HOUSTON — The Seattle Mariners didn’t win against the Astros on Saturday, which isn’t surprising since they’ve only done it once in 16 games this season and have lost their past 10 games vs. Houston. They were competitive, however, in a 2-1 defeat and avoided being a dubious part of baseball history on multiple levels.
They didn’t allow Justin Verlander to match the defining moment of Johnny Vander Meer’s baseball career of throwing no-hitters in back-to-back starts. And they also weren’t the first team to be no-hit three times in a season.
After no-hitting the Blue Jays in Toronto, Verlander was trying to match Vander Meer’s feat, which occurred in 1938. But instead he settled for his 18th win of the season, pitching seven innings and allowing one run on four hits with a walk and seven strikeouts.
Given that the Mariners have been no-hit twice this season, it wasn’t an impossible to believe that Verlander could make a run at what seems like an impossible feat.
After two dominant innings in which Verlander struck out three of the six batters he faced, the possibility seemed a little more real. But Shed Long put a stop to such thinking, leading off the third inning with a single through the right side.

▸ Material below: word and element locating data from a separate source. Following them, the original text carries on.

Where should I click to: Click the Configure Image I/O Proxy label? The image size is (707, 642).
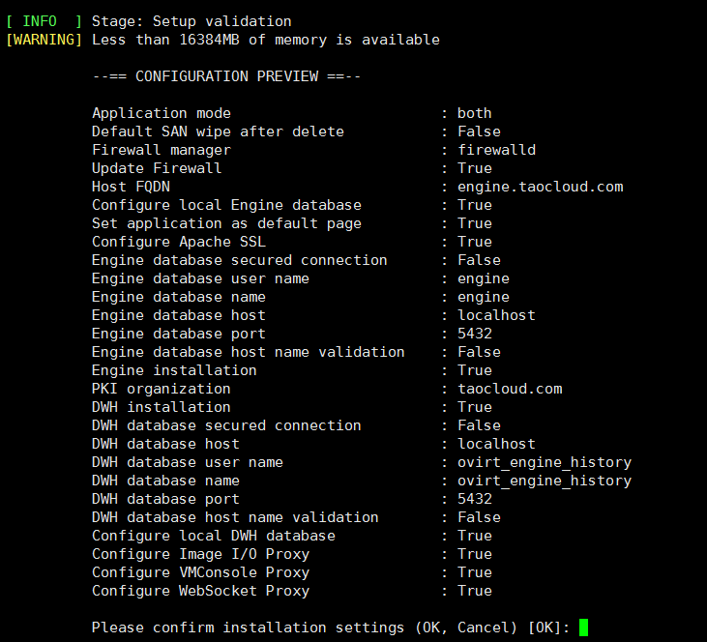pyautogui.click(x=200, y=554)
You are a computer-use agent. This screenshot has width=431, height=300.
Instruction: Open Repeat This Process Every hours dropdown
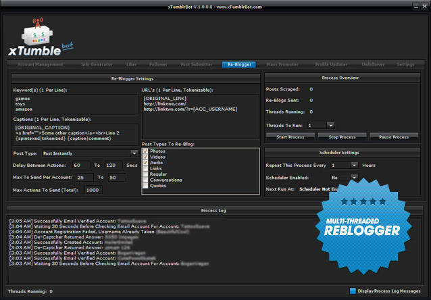[353, 165]
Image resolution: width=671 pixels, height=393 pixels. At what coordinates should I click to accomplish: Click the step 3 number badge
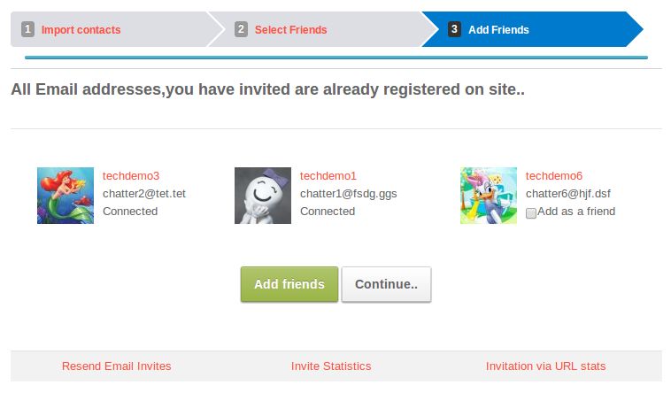click(454, 29)
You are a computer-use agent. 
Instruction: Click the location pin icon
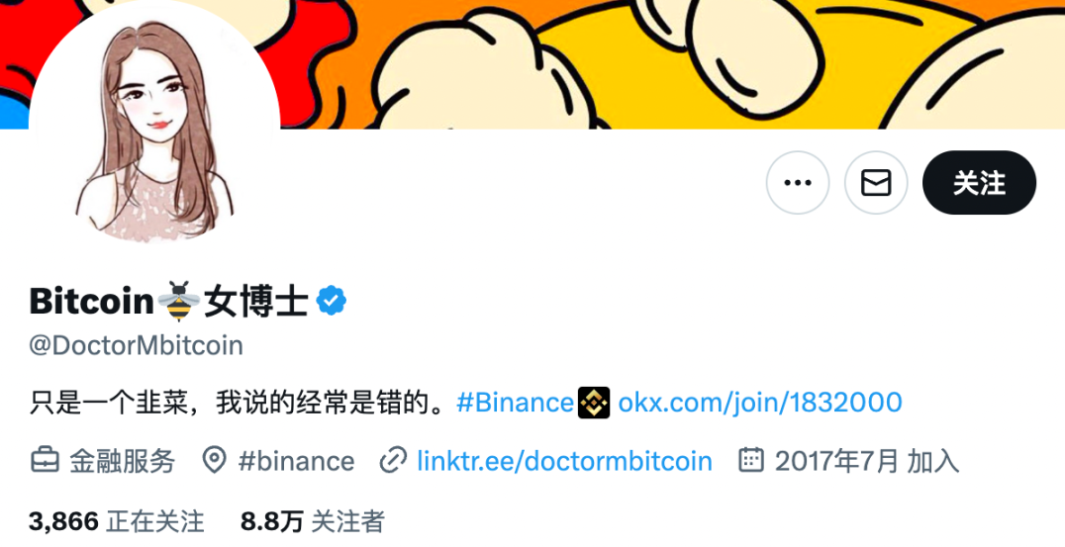coord(215,460)
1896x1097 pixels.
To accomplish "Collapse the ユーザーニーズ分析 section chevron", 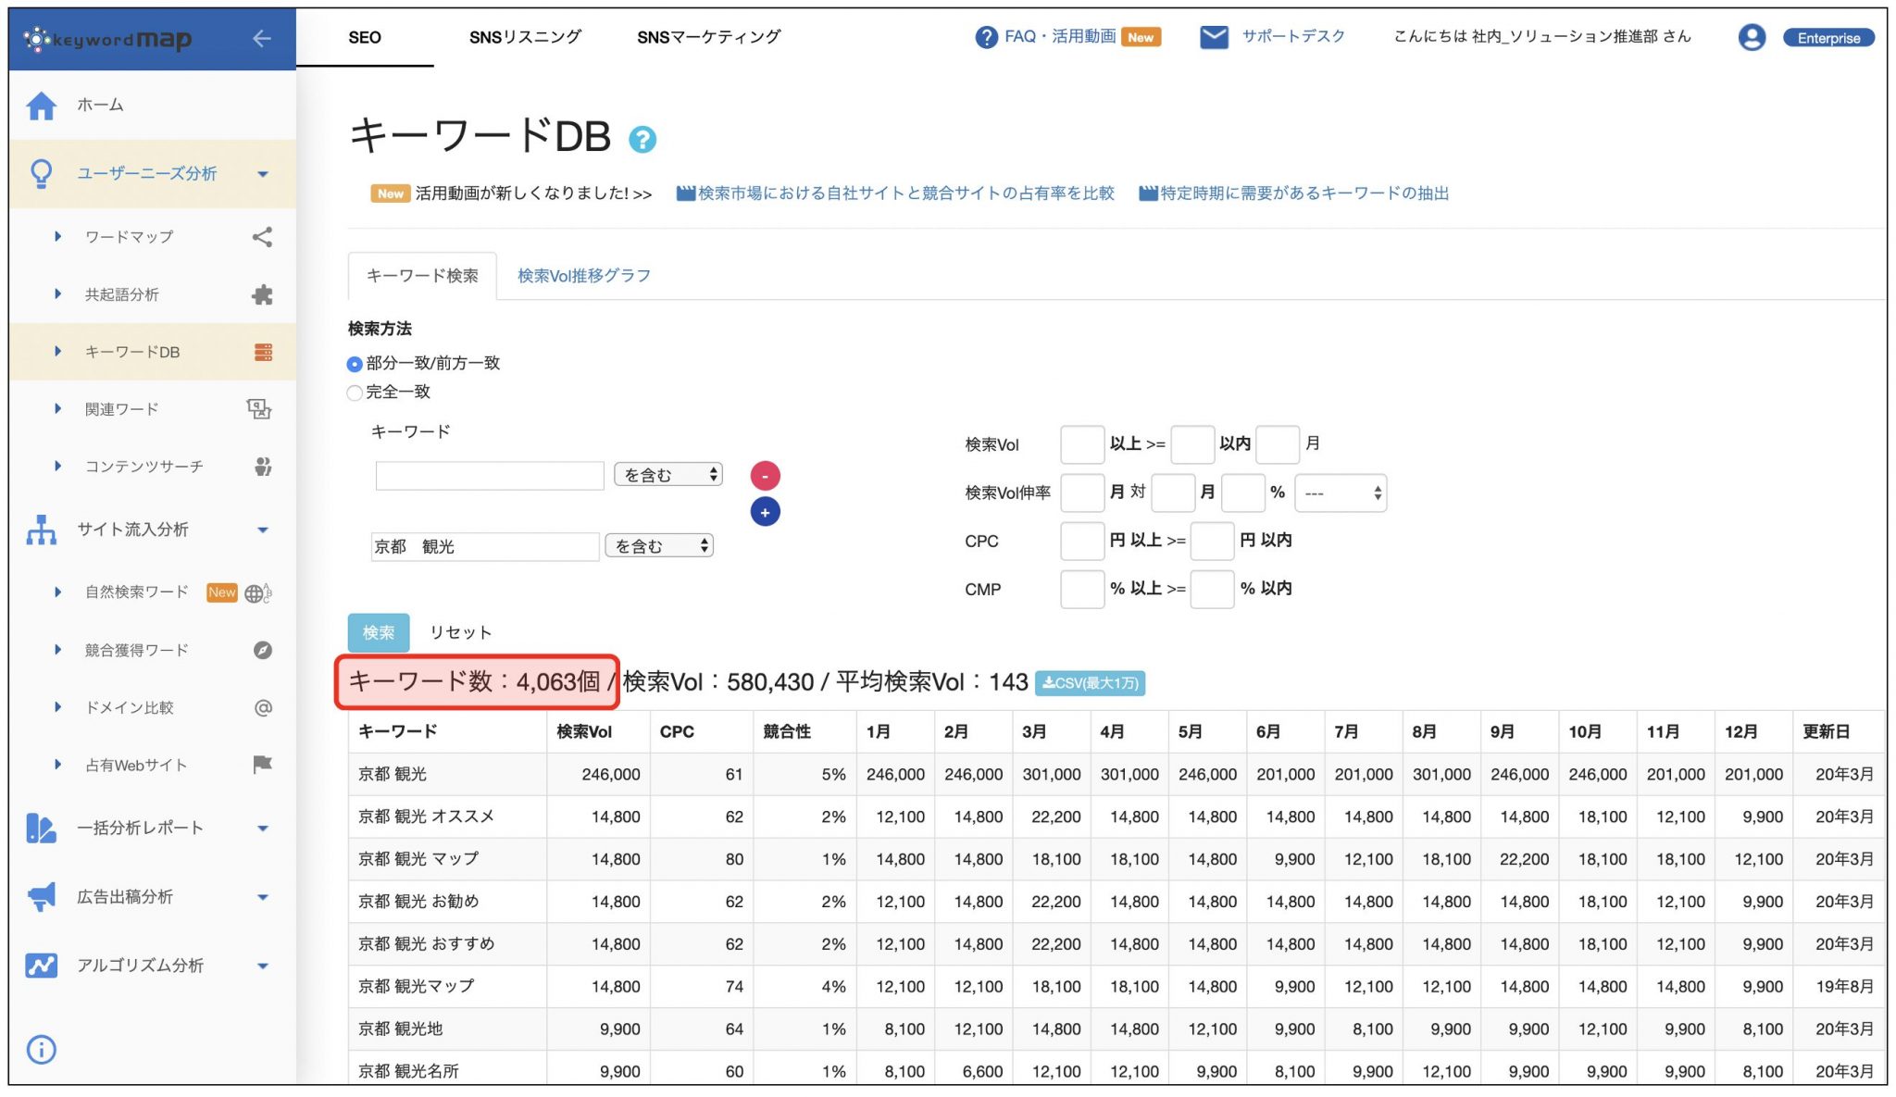I will pos(264,174).
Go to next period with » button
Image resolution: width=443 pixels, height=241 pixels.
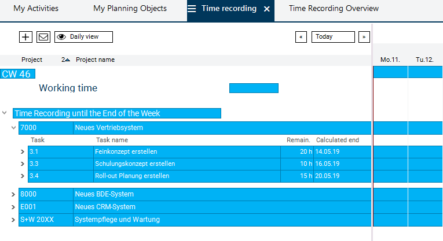pyautogui.click(x=364, y=37)
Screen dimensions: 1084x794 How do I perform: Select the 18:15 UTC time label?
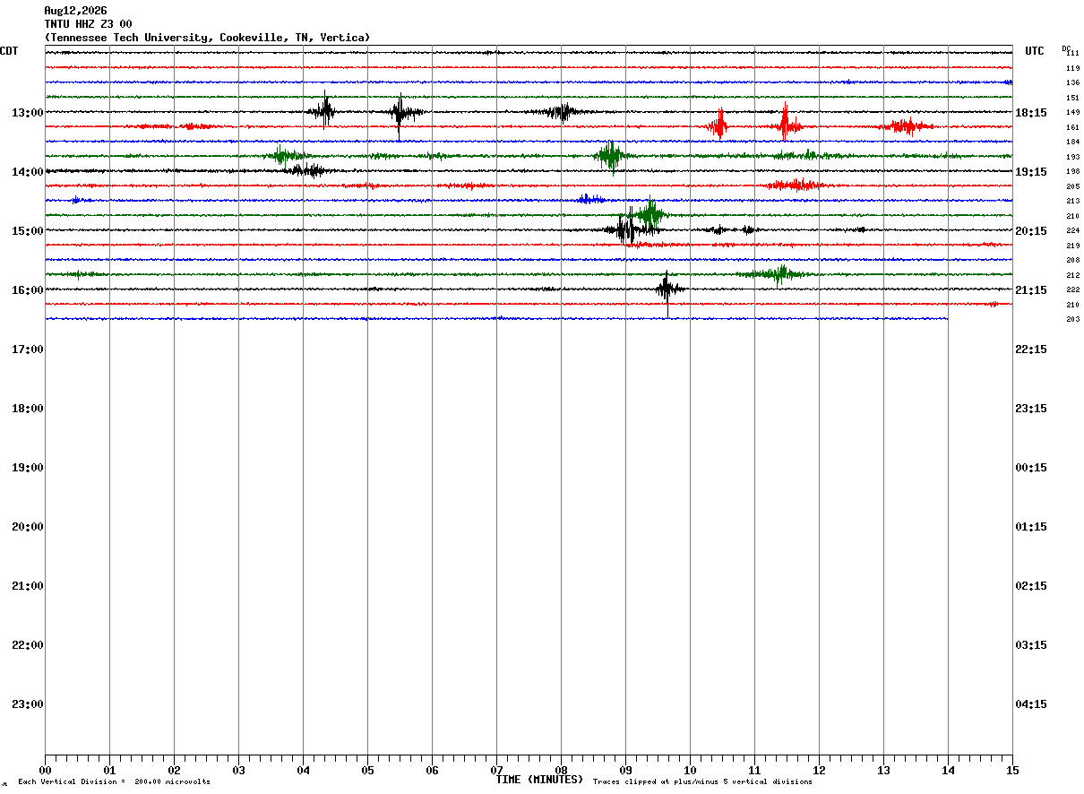click(1031, 113)
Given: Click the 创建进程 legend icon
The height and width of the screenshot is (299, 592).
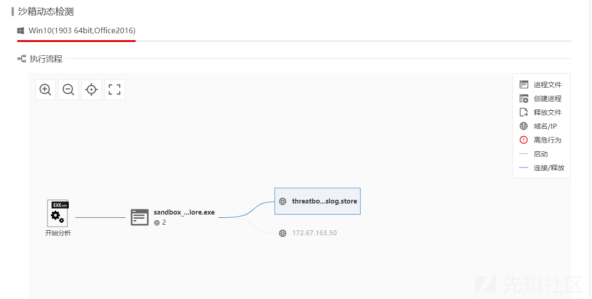Looking at the screenshot, I should click(524, 98).
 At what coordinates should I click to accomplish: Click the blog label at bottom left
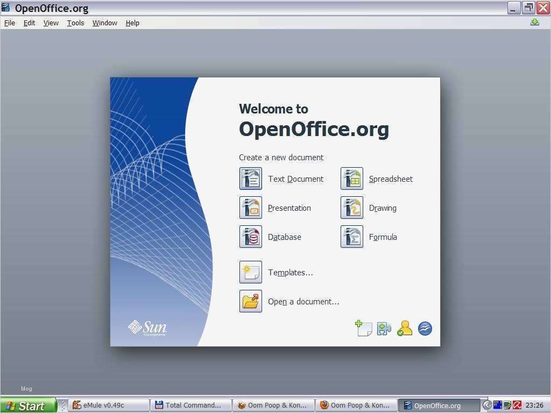(x=26, y=388)
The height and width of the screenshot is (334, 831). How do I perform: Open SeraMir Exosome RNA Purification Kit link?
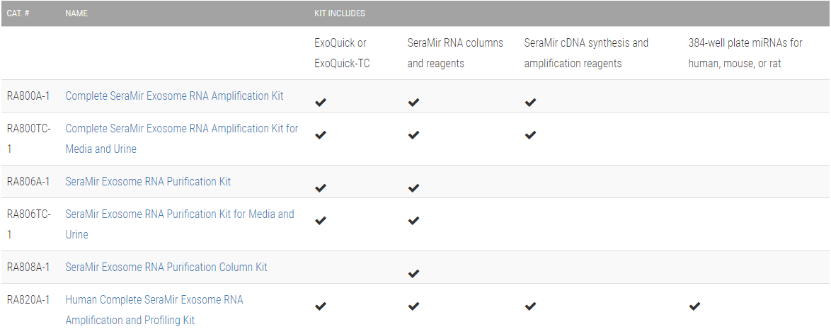click(x=148, y=181)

The Mariners not only avoided being no-hit, but they avoided being shutout moments later when Dee Gordon tripled into the right-field corner to score Long from first base.
Seattle got a solid, if not lengthy start from rookie left-hander Yusei Kikuchi, who worked five innings, allowing one run on five hits with two walks and five strikeouts.
Kikuchi carried the 1-0 lead into the sixth inning, but didn’t record another out.
Alex Bregman clubbed his 34th homer of the year to lead off the inning. Kikuchi then allowed a single to Yordan Alvarez, which ended his night. Mariners manager Scott Servais went to right-hander Austin Adams to face a run of right-handed hitters in the Astros order.
Adams walked the first batter he faced, which is less than ideal. But he came back to get Robinson Chirinos to hit into a 4-6-3 double play and struck out Abraham Toro looking to leave the go-ahead run on third base.
Adams couldn’t match that scoreless inning in the seventh. Pinch-hitter Kyle Tucker hit a fly ball to the edge of the wall of the Crawford Boxes in left field. A fan reached over and caught the ball. It was ruled as fan interference on the field, giving Tucker a double, and after an inordinately long replay review, the call was confirmed.
A wild pitch from Adams allowed Tucker to hustle to third. That extra 90 feet set up Josh Reddick’s sacrifice fly to center that scored Tucker for the winning run.
Seattle threatened to tie the score in the eighth with Verlander finally out of the game, being replaced by right-hander Josh James. Tim Lopes smoked a one-out double off the fence in deep right-center. He moved to third on a throwing error on Gordon’s infield single. But James came back to strike out Dylan Moore and Mallex Smith to end the inning.